The infant with TOF-type DORV (subaortic VSD with PS) will have restricted pulmonary blood flow and a balance of circulation governed by the degree of PS. Presentation may range from asymptomatic to cyanotic, and hypercyanotic spells may occur with dynamic, muscular sub-PS. The physical examination reveals the harsh systolic murmur of PS and a single second heart sound. The chest x-ray examination may show a small cardiac silhouette and dark lung fields. Medical management includes hydration, sedation, and mechanical ventilation. When present, a PDA can circumvent the effects of PS to result in balanced or excessive pulmonary blood flow. Cyanotic infants or those with ductal dependent pulmonary blood flow are maintained on prostaglandin (PGE ₁ ) and may additionally undergo palliative ductal stenting, operative aortopulmonary shunt construction, or definitive operative repair ( Table 58.2 ).
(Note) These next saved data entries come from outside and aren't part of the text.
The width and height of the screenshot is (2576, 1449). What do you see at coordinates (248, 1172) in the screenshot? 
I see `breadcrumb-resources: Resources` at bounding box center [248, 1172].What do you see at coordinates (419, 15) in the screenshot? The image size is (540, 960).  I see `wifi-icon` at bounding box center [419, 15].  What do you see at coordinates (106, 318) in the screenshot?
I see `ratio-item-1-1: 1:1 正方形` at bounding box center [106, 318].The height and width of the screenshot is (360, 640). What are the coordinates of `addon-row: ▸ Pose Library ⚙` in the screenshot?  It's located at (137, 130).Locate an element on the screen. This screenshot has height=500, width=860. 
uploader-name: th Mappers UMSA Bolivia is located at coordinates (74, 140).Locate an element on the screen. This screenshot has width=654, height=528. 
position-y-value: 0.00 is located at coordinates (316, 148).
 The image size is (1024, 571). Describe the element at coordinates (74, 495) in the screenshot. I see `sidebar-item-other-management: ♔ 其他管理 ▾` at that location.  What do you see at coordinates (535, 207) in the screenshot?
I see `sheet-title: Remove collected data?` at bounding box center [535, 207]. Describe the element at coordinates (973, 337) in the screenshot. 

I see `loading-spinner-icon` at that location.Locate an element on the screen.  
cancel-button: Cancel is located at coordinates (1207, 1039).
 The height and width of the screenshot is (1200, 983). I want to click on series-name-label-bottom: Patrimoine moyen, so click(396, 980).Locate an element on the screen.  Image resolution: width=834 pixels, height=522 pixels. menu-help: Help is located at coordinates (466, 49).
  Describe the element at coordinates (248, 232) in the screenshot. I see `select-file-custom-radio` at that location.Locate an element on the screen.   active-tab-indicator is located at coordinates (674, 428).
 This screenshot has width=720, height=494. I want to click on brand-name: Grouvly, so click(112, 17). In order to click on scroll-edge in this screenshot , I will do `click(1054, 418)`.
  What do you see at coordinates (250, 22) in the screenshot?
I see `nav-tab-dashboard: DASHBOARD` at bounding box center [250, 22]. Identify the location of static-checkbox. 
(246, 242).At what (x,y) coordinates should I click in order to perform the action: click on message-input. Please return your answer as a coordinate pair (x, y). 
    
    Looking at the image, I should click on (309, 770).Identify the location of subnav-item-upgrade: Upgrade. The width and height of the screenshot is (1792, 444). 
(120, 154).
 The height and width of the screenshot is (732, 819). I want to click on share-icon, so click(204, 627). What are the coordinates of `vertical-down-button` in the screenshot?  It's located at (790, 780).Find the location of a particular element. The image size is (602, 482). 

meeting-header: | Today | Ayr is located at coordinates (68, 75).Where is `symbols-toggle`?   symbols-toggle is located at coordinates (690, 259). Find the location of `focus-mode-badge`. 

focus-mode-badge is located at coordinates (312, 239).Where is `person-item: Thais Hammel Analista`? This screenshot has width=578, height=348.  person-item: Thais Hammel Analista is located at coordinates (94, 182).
A patient with TGA-type DORV (subpulmonary VSD) will exhibit hypoxia from inadequate mixing. The physical examination will reveal cyanosis, tachypnea, a systolic murmur if stenosis is present, and a diastolic rumble if the patient is primarily congested. The chest x-ray examination may reveal cardiomegaly and prominent pulmonary vascular markings. Preoperative management is directed at optimizing intracardiac mixing, which can occur at the VSD, atrial septal defect (ASD), and PDA levels. Therapies may include PGE ₁ infusion, mechanical ventilation, and balloon atrial septostomy.

DORV with absent VSD is rare, and adequate systemic circulation will depend on mitral insufficiency and an ASD that can produce enough left-to-right shunting to support the RV and its dual output. A restrictive VSD can cause the physiologic equivalent of aortic stenosis. Preoperative management may include PGE ₁ infusion and balloon atrial septostomy.